*The exercise:*
Please count the lines in the records below that contain the string "screenshot", matching case exactly, and give only that number.

*Data for processing:*
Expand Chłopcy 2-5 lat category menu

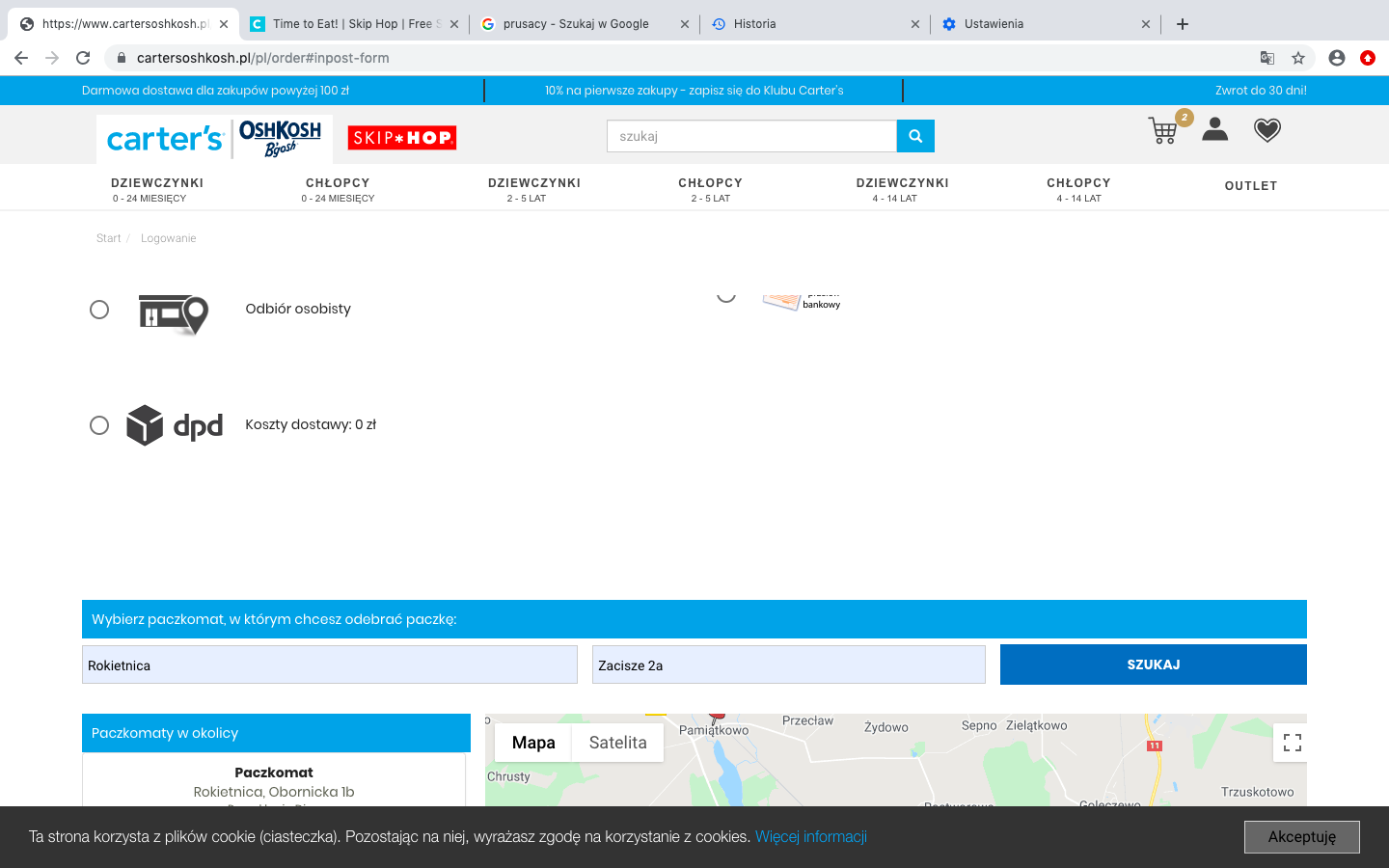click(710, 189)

---

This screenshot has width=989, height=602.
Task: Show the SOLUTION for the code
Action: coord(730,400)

*Task output:*
1